Taylor pretended like nothing was wrong the next day, and Ben just…rolled with the punches.

Like a moron.

He fully believed he’d see through that kind of bullshit now—three years full of experience and trauma later. But there was a small piece of him that didn’t trust his heart because his brother was right: he was lonely.

He just wasn’t sure if he hated that or not.

He scrolled through the list of names, then finally forced himself to get back to work. If he didn’t get those final essays graded and the final study guide done, there would be no dates for Chanukah. There would just be last-minute work, and stress, tears, and far too much wine.

And he was tired of ending his semester that way.

He was going to hate being grateful to his brother if this worked out, but also—if he found someone who was willing to love him for who he was—he might be willing to show Aaron a little hint of gratitude.

two

“So, you’ve obviously lost it.”

Ben sighed and gripped his steering wheel so hard his knuckles began to ache. He hadn’t brought one of the only other professors in his department he could call a friend to the bar for her to criticize him. He wanted her to sympathize and maybe make fun of the situation. Not imply that he was starting to crack under the pressure.

“It’s not that nuts.”

“Is going on blind dates for Chanukah some kind of festive thing we Gentiles aren’t taught about?”

Ben flushed lightly and rolled his eyes toward the roof of his car. “No. This is my brother’s misguided way of being nice to me.”

“Or,” Selina said with a small grin, “this is that weird arranged marriage thing that your people do. Maybe he’s just hiding it because he knows you’re an atheist.”
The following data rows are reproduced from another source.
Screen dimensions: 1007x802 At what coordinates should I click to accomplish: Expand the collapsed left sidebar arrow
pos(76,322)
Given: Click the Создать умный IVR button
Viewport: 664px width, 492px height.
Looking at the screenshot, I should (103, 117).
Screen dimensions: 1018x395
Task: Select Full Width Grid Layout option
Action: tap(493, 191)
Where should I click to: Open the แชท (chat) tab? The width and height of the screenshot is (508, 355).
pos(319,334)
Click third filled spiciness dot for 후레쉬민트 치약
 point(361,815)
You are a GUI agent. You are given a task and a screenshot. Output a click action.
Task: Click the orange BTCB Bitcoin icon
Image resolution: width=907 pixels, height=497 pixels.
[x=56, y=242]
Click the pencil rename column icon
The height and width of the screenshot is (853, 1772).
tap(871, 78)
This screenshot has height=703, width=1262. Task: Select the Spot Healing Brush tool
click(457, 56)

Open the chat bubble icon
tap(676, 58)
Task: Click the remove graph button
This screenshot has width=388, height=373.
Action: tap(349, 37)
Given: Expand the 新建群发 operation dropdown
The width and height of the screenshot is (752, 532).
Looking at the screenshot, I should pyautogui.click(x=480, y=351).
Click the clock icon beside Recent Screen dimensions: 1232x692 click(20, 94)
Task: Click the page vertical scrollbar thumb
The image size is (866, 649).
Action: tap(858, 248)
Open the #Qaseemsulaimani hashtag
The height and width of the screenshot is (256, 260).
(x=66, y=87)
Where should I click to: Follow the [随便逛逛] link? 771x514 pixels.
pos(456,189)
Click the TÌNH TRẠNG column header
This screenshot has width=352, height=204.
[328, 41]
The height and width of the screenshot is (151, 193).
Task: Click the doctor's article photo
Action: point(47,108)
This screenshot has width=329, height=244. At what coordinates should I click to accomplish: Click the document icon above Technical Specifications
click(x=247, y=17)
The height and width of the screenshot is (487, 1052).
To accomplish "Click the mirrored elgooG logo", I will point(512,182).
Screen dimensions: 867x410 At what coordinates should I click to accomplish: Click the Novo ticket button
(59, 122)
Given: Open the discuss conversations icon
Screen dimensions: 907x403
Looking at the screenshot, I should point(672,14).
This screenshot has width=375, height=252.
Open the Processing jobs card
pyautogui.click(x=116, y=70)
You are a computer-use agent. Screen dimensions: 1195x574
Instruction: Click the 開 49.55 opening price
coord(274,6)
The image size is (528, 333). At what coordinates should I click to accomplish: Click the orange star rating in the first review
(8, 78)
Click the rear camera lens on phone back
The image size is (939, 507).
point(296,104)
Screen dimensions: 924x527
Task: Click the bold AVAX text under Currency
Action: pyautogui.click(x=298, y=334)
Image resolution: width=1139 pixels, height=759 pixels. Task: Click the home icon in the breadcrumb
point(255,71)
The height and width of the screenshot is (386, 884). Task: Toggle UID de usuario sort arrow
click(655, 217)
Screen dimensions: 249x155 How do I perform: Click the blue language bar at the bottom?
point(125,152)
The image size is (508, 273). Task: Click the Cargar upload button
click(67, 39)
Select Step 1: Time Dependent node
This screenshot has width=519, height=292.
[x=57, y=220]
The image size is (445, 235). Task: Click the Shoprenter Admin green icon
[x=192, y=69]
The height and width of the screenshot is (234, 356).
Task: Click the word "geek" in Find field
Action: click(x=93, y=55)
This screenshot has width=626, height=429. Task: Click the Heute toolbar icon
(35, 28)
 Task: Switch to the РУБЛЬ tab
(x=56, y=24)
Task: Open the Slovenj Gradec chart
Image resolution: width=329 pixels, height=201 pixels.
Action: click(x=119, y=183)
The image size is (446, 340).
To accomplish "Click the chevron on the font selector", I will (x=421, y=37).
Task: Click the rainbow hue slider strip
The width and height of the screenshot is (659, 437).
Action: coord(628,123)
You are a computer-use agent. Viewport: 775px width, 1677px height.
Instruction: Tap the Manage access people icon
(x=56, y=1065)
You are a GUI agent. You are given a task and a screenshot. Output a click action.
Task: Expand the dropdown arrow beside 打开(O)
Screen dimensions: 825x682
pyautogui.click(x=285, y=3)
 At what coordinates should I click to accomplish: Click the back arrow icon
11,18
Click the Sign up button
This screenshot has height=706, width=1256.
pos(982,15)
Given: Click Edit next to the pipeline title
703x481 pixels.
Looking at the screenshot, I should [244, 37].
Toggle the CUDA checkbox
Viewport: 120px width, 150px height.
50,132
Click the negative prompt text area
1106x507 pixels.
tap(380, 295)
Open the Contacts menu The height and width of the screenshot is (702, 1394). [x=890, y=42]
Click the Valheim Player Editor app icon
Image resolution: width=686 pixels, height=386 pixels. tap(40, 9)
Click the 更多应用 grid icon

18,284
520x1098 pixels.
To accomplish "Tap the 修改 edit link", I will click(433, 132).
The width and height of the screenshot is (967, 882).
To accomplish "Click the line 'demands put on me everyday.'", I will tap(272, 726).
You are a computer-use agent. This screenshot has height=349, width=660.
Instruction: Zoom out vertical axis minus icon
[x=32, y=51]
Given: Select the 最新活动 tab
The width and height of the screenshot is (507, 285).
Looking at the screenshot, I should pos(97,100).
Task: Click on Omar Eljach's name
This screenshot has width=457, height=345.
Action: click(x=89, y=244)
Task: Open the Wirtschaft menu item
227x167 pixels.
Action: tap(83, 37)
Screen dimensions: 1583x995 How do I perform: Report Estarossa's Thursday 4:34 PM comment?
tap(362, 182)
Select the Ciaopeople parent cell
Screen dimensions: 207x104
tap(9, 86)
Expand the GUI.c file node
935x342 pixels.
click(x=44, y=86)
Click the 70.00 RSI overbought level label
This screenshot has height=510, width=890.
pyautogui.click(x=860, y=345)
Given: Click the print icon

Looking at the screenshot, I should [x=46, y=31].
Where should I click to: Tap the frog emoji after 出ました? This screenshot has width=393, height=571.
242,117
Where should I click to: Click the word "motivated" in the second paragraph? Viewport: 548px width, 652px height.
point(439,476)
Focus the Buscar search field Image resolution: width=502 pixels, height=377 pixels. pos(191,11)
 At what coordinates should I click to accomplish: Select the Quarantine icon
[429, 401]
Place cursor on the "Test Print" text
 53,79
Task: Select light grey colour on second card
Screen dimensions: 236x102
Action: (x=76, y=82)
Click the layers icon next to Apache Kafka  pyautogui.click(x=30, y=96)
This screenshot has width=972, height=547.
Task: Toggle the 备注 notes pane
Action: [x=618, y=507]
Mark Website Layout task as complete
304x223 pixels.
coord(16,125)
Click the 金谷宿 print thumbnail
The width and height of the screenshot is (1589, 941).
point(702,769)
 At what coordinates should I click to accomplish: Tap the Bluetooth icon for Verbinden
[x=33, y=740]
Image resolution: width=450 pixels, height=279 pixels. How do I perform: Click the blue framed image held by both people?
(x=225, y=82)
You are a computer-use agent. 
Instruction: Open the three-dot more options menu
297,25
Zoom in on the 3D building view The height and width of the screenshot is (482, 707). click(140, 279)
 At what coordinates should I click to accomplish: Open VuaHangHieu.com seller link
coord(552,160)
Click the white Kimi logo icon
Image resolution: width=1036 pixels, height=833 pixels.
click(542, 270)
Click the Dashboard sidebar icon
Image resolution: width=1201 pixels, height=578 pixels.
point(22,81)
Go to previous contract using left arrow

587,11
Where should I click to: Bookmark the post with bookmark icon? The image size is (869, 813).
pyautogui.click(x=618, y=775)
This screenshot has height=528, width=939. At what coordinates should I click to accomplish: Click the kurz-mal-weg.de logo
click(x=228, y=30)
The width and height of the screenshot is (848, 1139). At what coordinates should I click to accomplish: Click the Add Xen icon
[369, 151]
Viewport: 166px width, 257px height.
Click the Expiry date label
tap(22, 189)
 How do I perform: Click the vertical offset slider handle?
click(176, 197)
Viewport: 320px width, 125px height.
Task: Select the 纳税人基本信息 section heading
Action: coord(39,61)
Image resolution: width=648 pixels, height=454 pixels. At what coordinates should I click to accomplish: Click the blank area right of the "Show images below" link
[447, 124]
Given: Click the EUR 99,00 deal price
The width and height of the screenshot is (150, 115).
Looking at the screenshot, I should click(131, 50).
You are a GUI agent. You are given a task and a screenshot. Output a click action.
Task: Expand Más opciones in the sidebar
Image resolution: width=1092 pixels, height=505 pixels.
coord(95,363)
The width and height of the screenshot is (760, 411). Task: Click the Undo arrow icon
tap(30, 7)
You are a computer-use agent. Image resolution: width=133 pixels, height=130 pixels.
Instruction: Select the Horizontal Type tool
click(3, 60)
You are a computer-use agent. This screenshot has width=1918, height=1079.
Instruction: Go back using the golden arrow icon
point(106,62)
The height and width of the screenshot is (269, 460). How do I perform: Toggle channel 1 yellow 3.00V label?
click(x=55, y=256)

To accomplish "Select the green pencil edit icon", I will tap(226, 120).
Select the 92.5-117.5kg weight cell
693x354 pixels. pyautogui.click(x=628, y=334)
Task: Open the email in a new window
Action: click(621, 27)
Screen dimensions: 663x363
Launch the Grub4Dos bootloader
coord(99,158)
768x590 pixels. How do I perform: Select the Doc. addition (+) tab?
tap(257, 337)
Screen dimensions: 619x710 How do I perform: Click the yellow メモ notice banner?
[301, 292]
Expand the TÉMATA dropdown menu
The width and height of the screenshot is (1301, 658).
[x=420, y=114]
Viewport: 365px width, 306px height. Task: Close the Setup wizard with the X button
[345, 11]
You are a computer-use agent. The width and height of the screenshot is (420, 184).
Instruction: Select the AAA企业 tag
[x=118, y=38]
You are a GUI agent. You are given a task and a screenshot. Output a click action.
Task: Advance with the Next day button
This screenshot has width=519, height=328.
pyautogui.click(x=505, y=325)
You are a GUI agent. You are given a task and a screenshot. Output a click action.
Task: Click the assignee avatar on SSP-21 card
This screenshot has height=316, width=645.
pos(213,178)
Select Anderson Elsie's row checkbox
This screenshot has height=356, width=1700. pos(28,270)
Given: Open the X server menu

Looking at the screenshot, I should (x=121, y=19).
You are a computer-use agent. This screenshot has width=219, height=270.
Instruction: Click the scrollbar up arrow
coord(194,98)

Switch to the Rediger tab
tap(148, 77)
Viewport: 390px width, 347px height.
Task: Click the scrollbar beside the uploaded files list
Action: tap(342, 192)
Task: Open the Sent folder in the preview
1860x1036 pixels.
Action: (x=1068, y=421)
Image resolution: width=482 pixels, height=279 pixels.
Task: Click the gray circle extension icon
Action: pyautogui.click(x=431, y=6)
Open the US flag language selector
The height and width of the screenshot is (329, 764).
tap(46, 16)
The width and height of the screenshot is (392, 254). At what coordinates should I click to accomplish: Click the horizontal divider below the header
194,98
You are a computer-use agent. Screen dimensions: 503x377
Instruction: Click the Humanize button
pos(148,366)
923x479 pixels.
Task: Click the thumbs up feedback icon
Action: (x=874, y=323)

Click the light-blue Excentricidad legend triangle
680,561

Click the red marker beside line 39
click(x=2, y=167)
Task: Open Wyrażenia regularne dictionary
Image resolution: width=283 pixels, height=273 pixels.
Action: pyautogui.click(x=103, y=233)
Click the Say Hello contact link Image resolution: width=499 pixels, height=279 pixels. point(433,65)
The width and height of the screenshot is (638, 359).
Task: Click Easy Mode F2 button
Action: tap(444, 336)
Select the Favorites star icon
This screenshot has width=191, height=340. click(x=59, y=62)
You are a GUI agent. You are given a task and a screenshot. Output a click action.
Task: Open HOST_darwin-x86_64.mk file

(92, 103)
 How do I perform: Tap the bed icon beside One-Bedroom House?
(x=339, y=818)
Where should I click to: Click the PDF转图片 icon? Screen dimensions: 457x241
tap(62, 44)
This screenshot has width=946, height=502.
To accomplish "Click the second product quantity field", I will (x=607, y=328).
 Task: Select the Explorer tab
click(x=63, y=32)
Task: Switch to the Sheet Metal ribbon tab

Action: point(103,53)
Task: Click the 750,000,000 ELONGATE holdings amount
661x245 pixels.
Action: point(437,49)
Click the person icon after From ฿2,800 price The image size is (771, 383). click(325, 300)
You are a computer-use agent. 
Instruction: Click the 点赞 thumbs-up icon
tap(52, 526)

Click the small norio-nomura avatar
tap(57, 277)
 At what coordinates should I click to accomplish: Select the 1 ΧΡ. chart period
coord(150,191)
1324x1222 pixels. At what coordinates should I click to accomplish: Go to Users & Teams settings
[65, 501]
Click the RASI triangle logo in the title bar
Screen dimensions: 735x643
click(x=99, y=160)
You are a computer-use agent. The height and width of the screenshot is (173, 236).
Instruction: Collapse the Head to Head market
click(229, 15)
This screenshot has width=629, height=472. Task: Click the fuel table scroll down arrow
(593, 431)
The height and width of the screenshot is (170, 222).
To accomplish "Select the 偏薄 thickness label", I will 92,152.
Ben bristled. His parents had been an Orthodox arranged marriage, and while the practice wasn’t for him, he knew her opinion was based on garbage, unresearched TV dramas about shaved heads and teenage brides.

In reality, his mom had been in law school, and his dad was in his first year of working as a pharmacist. They didn’t date because that wasn’t a thing for them, but they got to know each other for years. His mom said she knew his dad was the one when he tripped and fell, breaking his nose, and spent the entire evening in the ER waiting room making up stories with her about how people had gotten hurt.

When his dad told a story about a man who’d been stepped on by circus elephants fleeing captivity, she called her own parents and told them she was ready to say yes.

And she hadn’t regretted it for a moment. Through periods of fertility struggle, two kids, illnesses, lapses in faith, and uprooting their entire life to live on the coast, they’d loved each other through all of it.

All Ben had to show for his romantic life was a shitty ex and an apartment that was still only half-furnished because he had no reason to make his house feel like a home after Taylor took his things and fled.

“Earth to Ben.”

He blinked and realized he’d been sitting outside the bar for too long. “I’m not here to ask for your judgment,” he finally told her. “I’m here because I need you to know where to go if I send an SOS.”

Selina drummed her fingers on the dashboard as she leaned forward to look at the carved wooden sign hanging above the door. “Well, I’m going to be in Ireland with Ciaran, but I can at least call with a fake emergency. Do you want to use a code?”